**Tugas yang Diminta:**
a - Salin persis bagian teks tentang kunjungan pengurus SMSI Lampung yang diawali kata-kata berisi "Tulang Bawang Barat (ISN)" dan diakhiri "ke Talang Kappung.".
b - Lanjutkan teks tentang kunjungan pengurus SMSI Lampung, mulai tepat setelah kalimat terakhirnya.

Pengurus SMSI Lampung Kunjungi Sambangi Peninggalan Megalitikum di Tubaba

Tulang Bawang Barat (ISN) – seusai mengukuhkan kepengurusan SMSI Tulang Bawang Barat masa bakti 2020-2025, di tugu pahlawan Desa Penumangan, Rabu (25/11/2020), pengurus SMSI Provinsi Lampung, mengunjungi kampung Gunung Katun Tanjungan, menuju situs peninggalan megalitikum Benteng Sabut abad ke-4 SM, memancing dialiran sungai Tulangbawang, serta santap sore di Talang Kappung sembari disuguhkan suasana alami perkebunan karet dikelilingi rawa-rawa yang terletak di ujung kampung berpenduduk asli pribumi ini.

Menurut Qodri, warga masyarakat yang menjadi Guide menuju Talang Kappung di Kampung Gunung Katun Tanjungan, bukan saja warga biasa yang sering bertandang ketempat ini, bahkan turis mancanegara dan artis ibukota Marcella Zalianty pernah datang ke tempat ini (Talang Kappung) saat orang nomor satu di Tulangbawang Barat, Umar Ahmad membawa mereka ke Talang Kappung.

**Data yang Ditampilkan:**
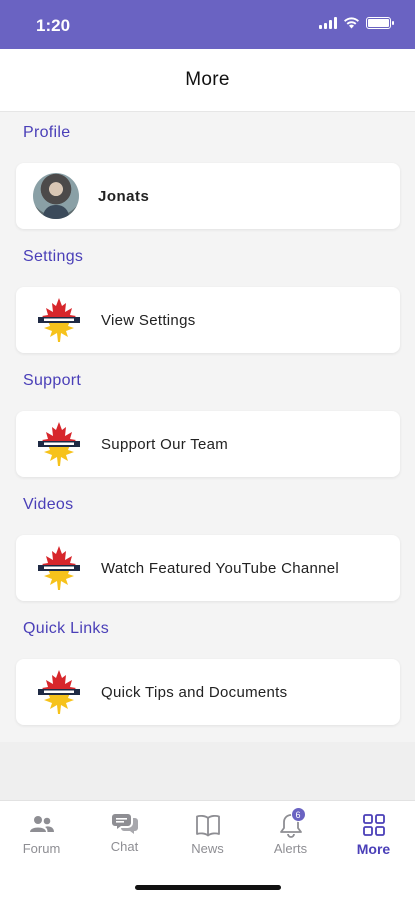 Image resolution: width=415 pixels, height=900 pixels. Describe the element at coordinates (208, 24) in the screenshot. I see `status-bar: 1:20` at that location.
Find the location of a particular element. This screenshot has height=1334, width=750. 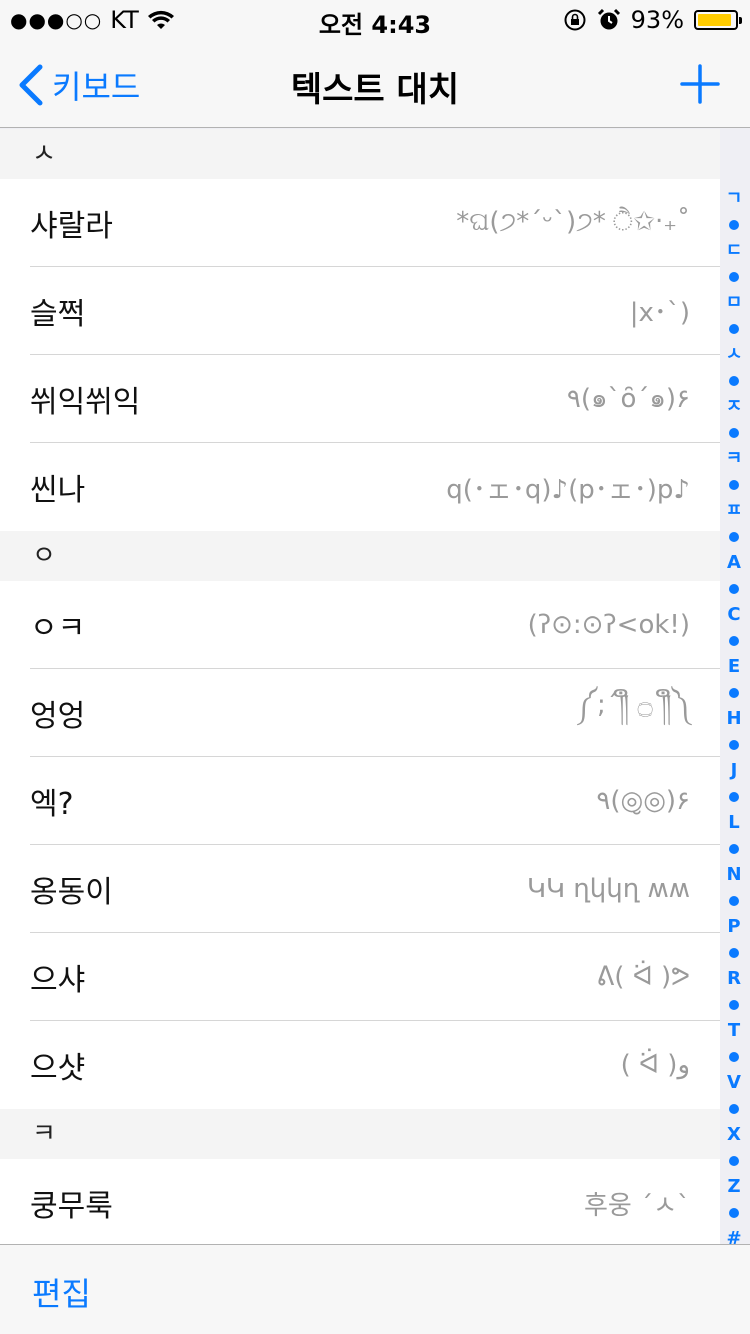

navigation-bar: 키보드 텍스트 대치 is located at coordinates (375, 84).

**Jawaban Berurutan:**
a -
Tulang Bawang Barat (ISN) – seusai mengukuhkan kepengurusan SMSI Tulang Bawang Barat masa bakti 2020-2025, di tugu pahlawan Desa Penumangan, Rabu (25/11/2020), pengurus SMSI Provinsi Lampung, mengunjungi kampung Gunung Katun Tanjungan, menuju situs peninggalan megalitikum Benteng Sabut abad ke-4 SM, memancing dialiran sungai Tulangbawang, serta santap sore di Talang Kappung sembari disuguhkan suasana alami perkebunan karet dikelilingi rawa-rawa yang terletak di ujung kampung berpenduduk asli pribumi ini.

Menurut Qodri, warga masyarakat yang menjadi Guide menuju Talang Kappung di Kampung Gunung Katun Tanjungan, bukan saja warga biasa yang sering bertandang ketempat ini, bahkan turis mancanegara dan artis ibukota Marcella Zalianty pernah datang ke tempat ini (Talang Kappung) saat orang nomor satu di Tulangbawang Barat, Umar Ahmad membawa mereka ke Talang Kappung.

b -
“Ditempat ini, artis ibukota Marcella Zalianty dan turis mancanegara pernah mampir sembari menyantap hidangan saat di undang oleh Bupati Tulangbawang Barat Umar Ahmad beberapa waktu lalu,” jelas Qodri kepada pengurus SMSI Provinsi Lampung usai santap sore sembari ngobrol santai dilengkapi dengan secangkir kopi.

Ditempat yang sama, pengurus SMSI Pusat, Junardi mengatakan, sebelumnya pernah tau dan melihat suasana perkebunan karet yang dikelilingi aliran sungai ini melalui berita.

“Akhirnya bisa ke Gunung Katun juga,” ucap owner media sinarlampung.co usai menyantap hidangan bersama pengurus SMSI Provinsi Lampung, Rabu (25/11/2020) sore.

Sebelumnya, Bupati Tulangbawang Barat, Umar Ahmad ketika diwawancarai usai pengukuhan SMSI Tulangbawang Barat mengatakan, jika Talang Kapung merupakan suatu pulau yang dikelilingi oleh rawa yang terletak di kampung Gunung Katun Tanjungan.

“Talang Kapung semacam pulau dikelilingi oleh rawa,” jelas Umar Ahmad saat ngobrol santai usai pengukuhan SMSI Tulangbawang Barat.

Tak hanya Talang Kapung yang menjadi bahasan saat ngobrol santai bersama Bupati juga pemerhati peninggalan bersejarah ini. Situs megalitikum Benteng Sabut, yang pernah diteliti oleh arkeolog dari Bandung, Nanang Saptono juga menjadi bahasan sang Bupati.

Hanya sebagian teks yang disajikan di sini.